• [GOAL OF THE EXERCISE] All pictures are to be dropped, and everything else in the data duplicated exactly.

• [DATA SUPPLIED]
╭──

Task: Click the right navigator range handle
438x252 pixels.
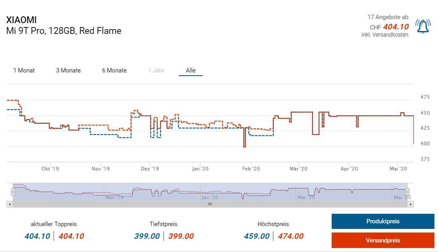Action: (x=407, y=192)
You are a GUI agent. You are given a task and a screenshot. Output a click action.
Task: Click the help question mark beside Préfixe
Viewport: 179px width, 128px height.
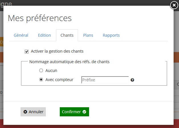tap(132, 80)
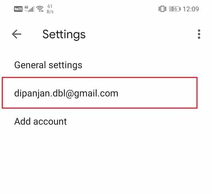
Task: Tap the vibrate mode icon
Action: pyautogui.click(x=162, y=9)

╰──

• [WRITTEN ANSWER]
Task: Click the right navigator range handle
438x252 pixels.
Action: (x=407, y=192)
You are a GUI agent. You are given a task and a screenshot. Output a click action.
Task: Click the help question mark beside Préfixe
Viewport: 179px width, 128px height.
tap(132, 80)
Task: Tap the vibrate mode icon
Action: pyautogui.click(x=162, y=9)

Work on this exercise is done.